Supreme Court proves hostile climate for free speech case

The Supreme Court severely undermined free speech on Monday. It erred by refusing to hear an appeal of a defamation suit filed by a controversial climate scientist against the conservative publication National Review.

At issue was whether courts should allow the suit to reach a jury or whether instead, the magazine should enjoy what Justice Samuel Alito called “the protection afforded to journalists and others who use harsh language in criticizing opposing advocacy on one of the most important public issues of the day.” Alito dissented eloquently from the court’s refusal to review the case. Alito was absolutely right.

In 2012, National Review published a short, caustic blog post by Canadian writer Mark Steyn that semi-favorably cited an even more caustic third-party blog post criticizing Michael Mann, a professor of meteorology at Pennsylvania State University. The other blogger, Rand Simberg, used hyperbole and wordplay to compare a disputed climate-change graph published by Mann to the child sex-abuse scandal, also at Penn State, involving football coach Jerry Sandusky.

“Mann could be said to be the Jerry Sandusky of climate science,” wrote Simberg, “except that instead of molesting children, he has molested and tortured data in the service of politicized science.”

Notably, Steyn rejected the analogy — but not Simberg’s underlying point: “Not sure I’d have extended that metaphor all the way into the locker-room showers with quite the zeal Mr. Simberg does, but he has a point. Michael Mann was the man behind the fraudulent climate-change ‘hockey-stick’ graph, the very ringmaster of the tree-ring circus.” Steyn said the same administration that originally cleared Sandusky of wrongdoing was the one that decided Mann committed no scientific misconduct. His point was that the administration’s own judgment and standards could not be trusted, and therefore its supposed exoneration of Mann did not preclude further debate about Mann’s graph.

For publishing a blog post opining that his climate-change graph was “fraudulent” while quoting the distasteful “molestation” analogy, Mann sued National Review. (He also sued the Competitive Enterprise Institute, which published Simberg’s original blog post.)

Liberal lower-court judges ruled that Mann’s suit should be allowed to go forward. National Review appealed. It cited copious precedent that the First Amendment protects vigorous debate and hyperbolic language in opinion journalism. As editor Rich Lowry rightly noted, “in common polemical usage, ‘fraudulent’ doesn’t mean honest-to-goodness criminal fraud. It means intellectually bogus and wrong.” As such, it should not be subject to jury review for possible defamation, because it is not a verifiable or falsifiable assertion of fact.

In this case, the word fraudulent was clearly within the realm of reason anyway, considering that a review by the University of East Anglia, which published research based on Mann’s graph, found some of Mann’s reporting methodology “misleading.” In short, this is a classic case of two sides arguing about the validity of data, which is standard, constitutionally protected political discourse.
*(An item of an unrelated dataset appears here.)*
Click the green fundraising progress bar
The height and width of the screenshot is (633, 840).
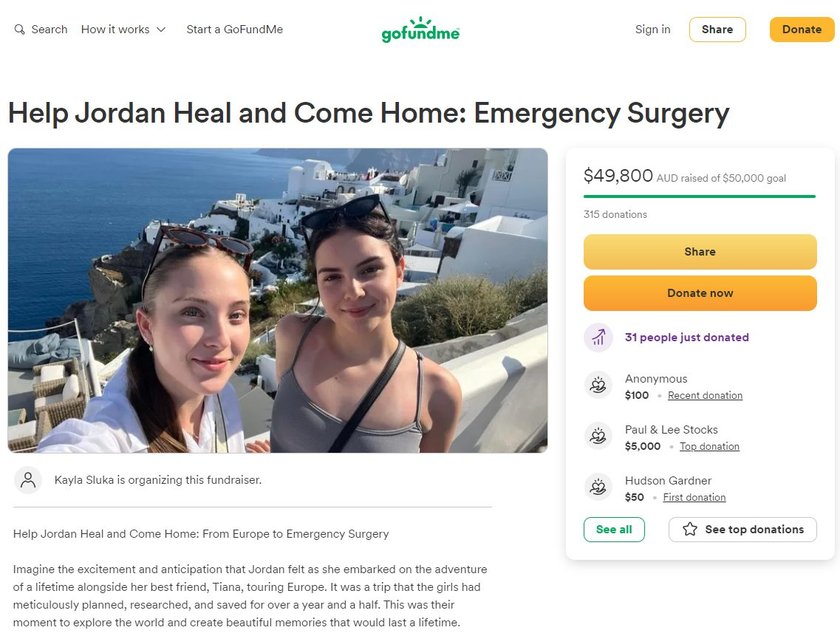coord(700,197)
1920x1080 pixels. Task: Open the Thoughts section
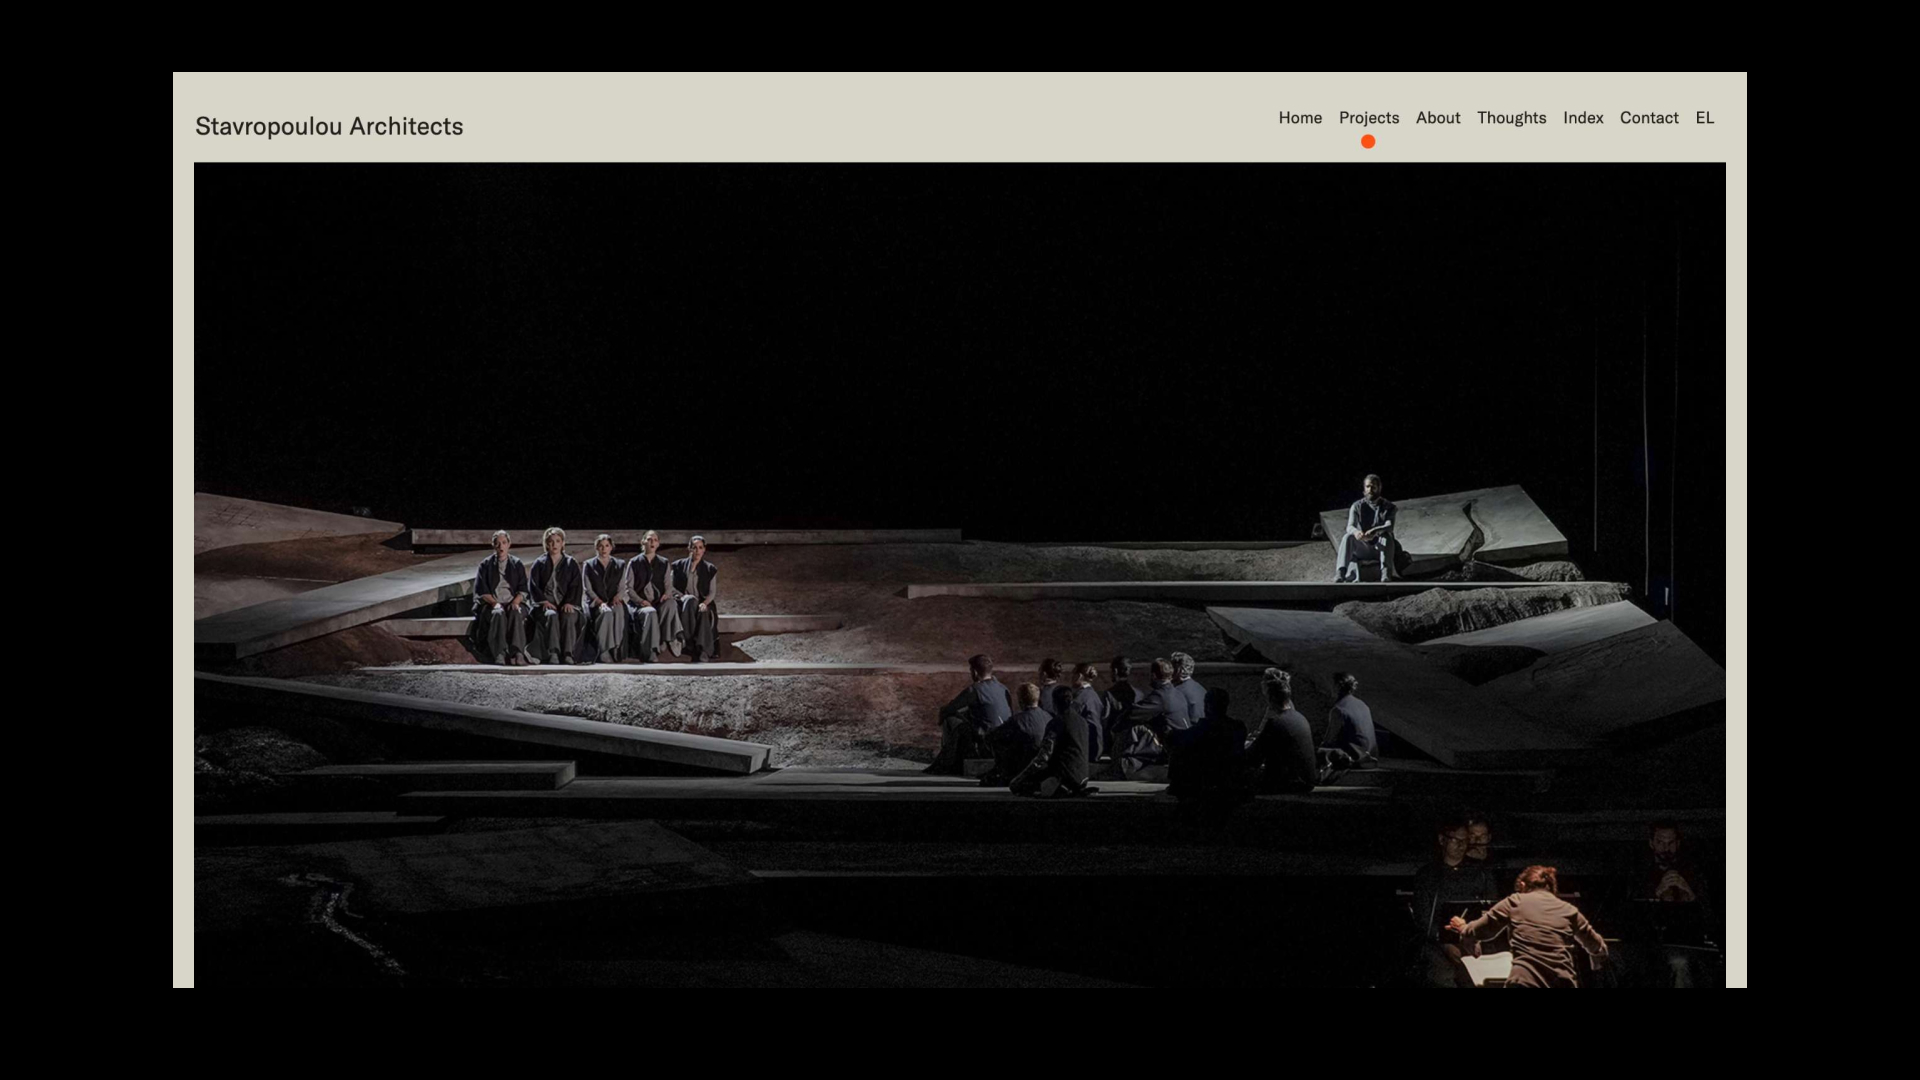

As such, it should be protected by the First Amendment, without ever reaching a jury.

As Alito wrote, “Whether an academic’s use and presentation of data falls within the range deemed reasonable by those in the field is not an easy matter for lay jurors to assess. … [Also,] [w]hen allegedly defamatory speech concerns a political or social issue that arouses intense feelings, selecting an impartial jury presents special difficulties.”

By refusing to consider the First Amendment issues now, as National Review argued in its legal brief, “the court here exposed every editorial page, political activist, and social-media pundit to a libel suit.” And: “The result would be to insert courts and juries into every hot-button political and scientific dispute, to allow politicians to sue their critics at will, and ultimately to chill and deter the robust debate that is the lifeblood of our republic.”

Sure, nothing precludes the Supreme Court from deciding later that National Review’s free-press rights were violated as the trial progresses. Alito’s point, though, is that the high court should determine the First Amendment question now, because it is already ripe and because the trial itself, whatever the outcome, harms the rights at issue.

“A journalist who prevails after trial in a defamation case,” Alito wrote, “will still have been required to shoulder all the burdens of difficult litigation and may be faced with hefty attorney’s fees. Those prospects may deter the uninhibited expression of views that would contribute to healthy public debate.”

Exactly. One might even opine that the other justices’ reasoning to the contrary is, well, fraudulent.